High-power laser experiment forming a supercritical collisionless shock in a magnetized uniform plasma at rest

TL;DR

This paper introduces a novel experimental approach to generate and analyze supercritical collisionless shocks in a magnetized plasma using laser-driven plasma ablation, with results supported by simulations and optical diagnostics.

Contribution

It demonstrates a new method to produce and observe supercritical collisionless shocks in a controlled laboratory setting, combining experimental techniques with simulations.

Findings

Successful generation of supercritical collisionless shocks in the lab

Identification of reflected ion edges in the shock structure

Agreement between experimental results and particle-in-cell simulations

Abstract

We present a new experimental method to generate quasi-perpendicular supercritical magnetized collisionless shocks.

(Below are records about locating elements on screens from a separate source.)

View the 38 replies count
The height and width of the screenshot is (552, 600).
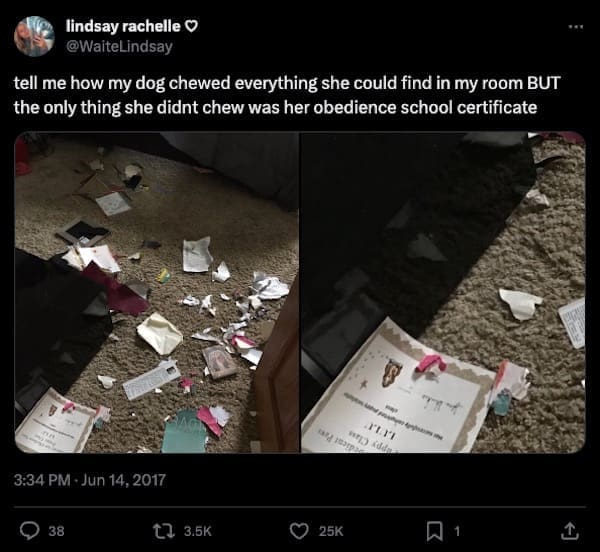tap(57, 531)
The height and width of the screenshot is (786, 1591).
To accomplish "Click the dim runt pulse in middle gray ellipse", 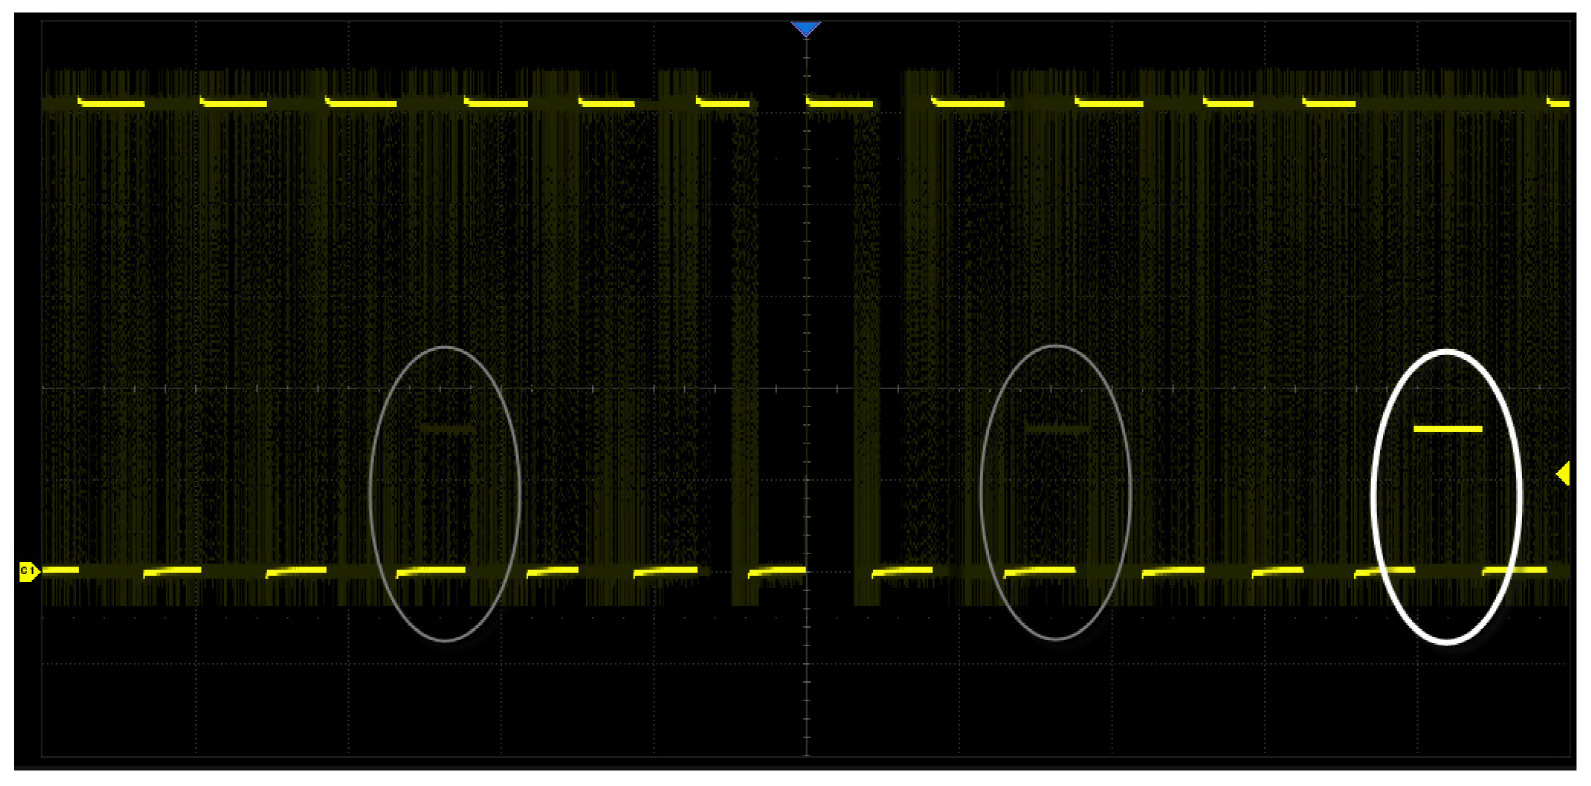I will coord(1057,429).
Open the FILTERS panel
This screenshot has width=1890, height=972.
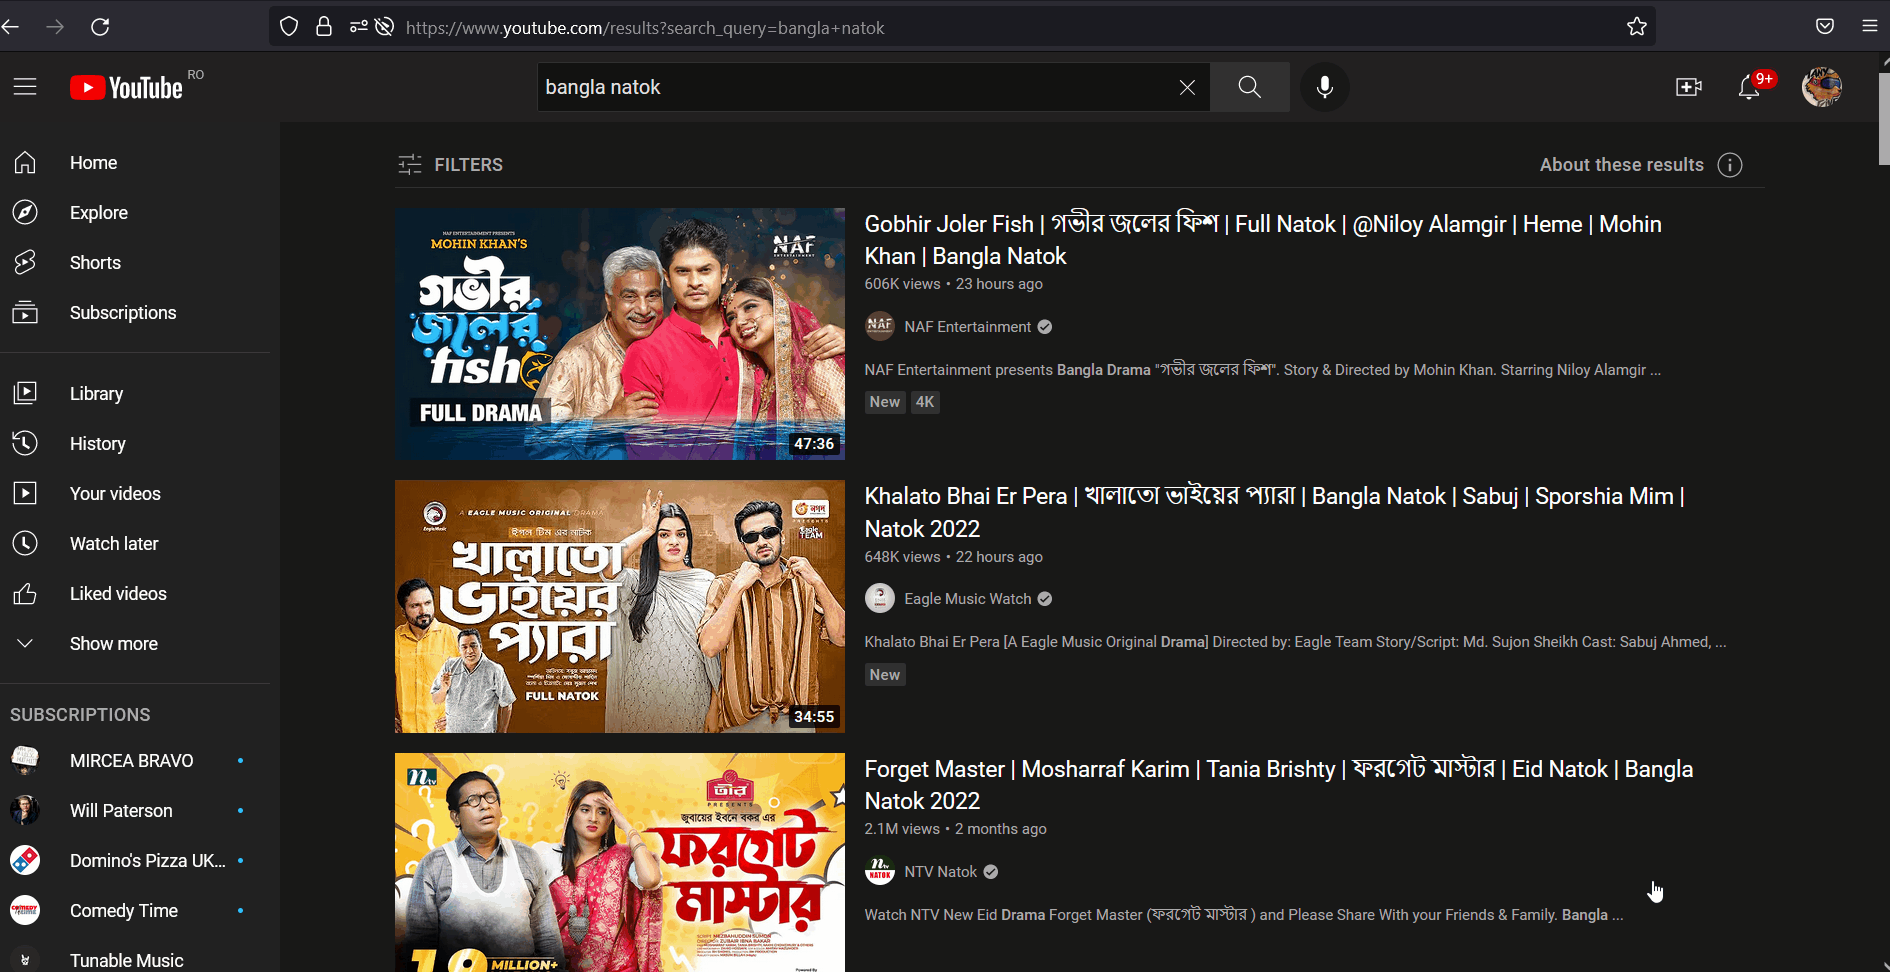click(x=450, y=164)
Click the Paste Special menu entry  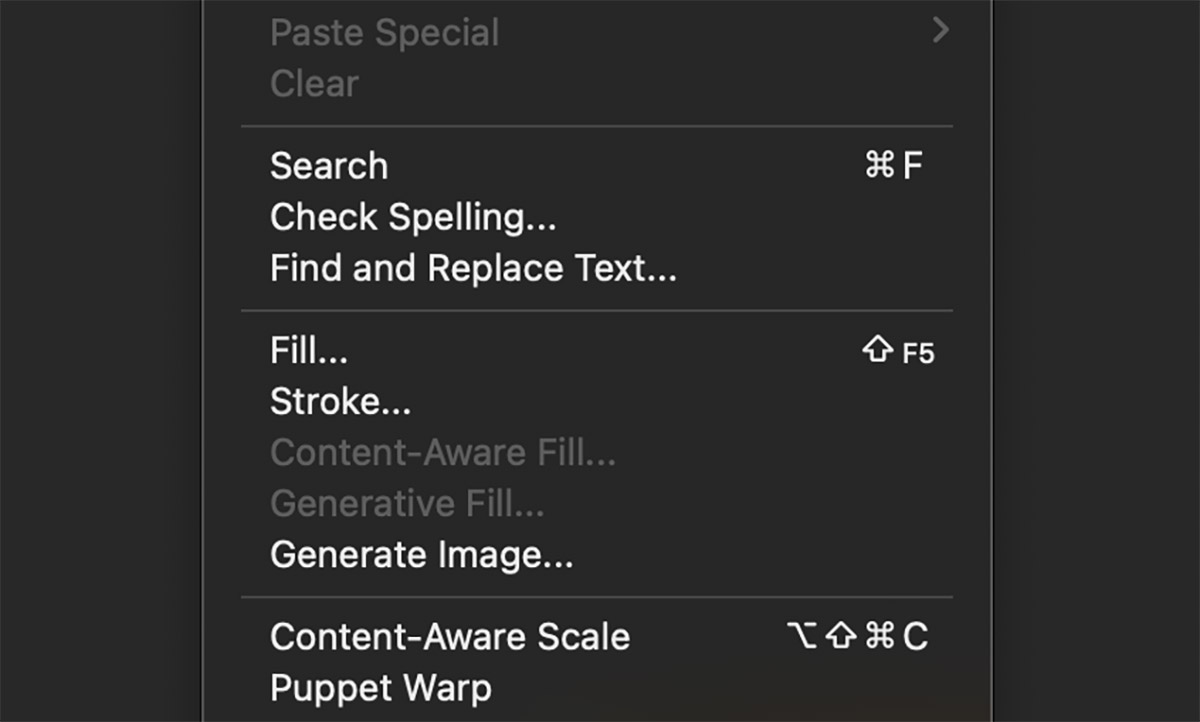(x=384, y=33)
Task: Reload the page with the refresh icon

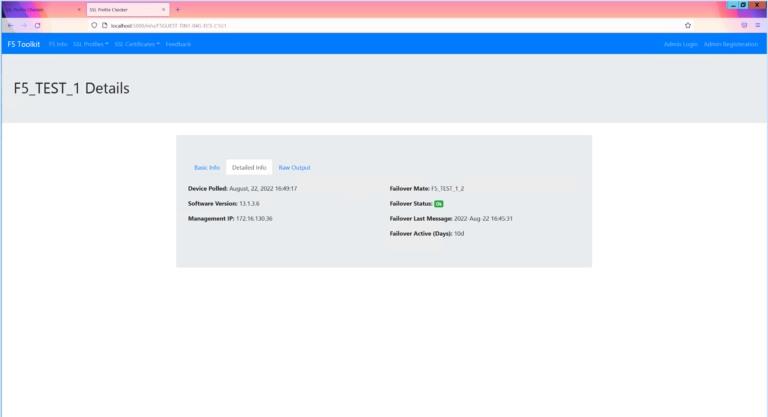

In our experiment, ambient nitrogen (N) plasma is at rest and well-magnetized, and it has uniform mass density. The plasma is pushed by laser-driven ablation aluminum (Al) plasma. Streaked optical pyrometry and spatially resolved laser collective Thomson scattering clarify structures of plasma density and temperatures, which are compared with one-dimensional particle-in-cell simulations. It is indicated that just after the laser irradiation, the Al plasma is magnetized by a self-generated Biermann battery field, and the plasma slaps the incident N plasma. The compressed external field in the N plasma reflects N ions, leading to counter-streaming magnetized N flows. Namely we identify the edge of the reflected N ions. Such interacting plasmas form a magnetized collisionless shock.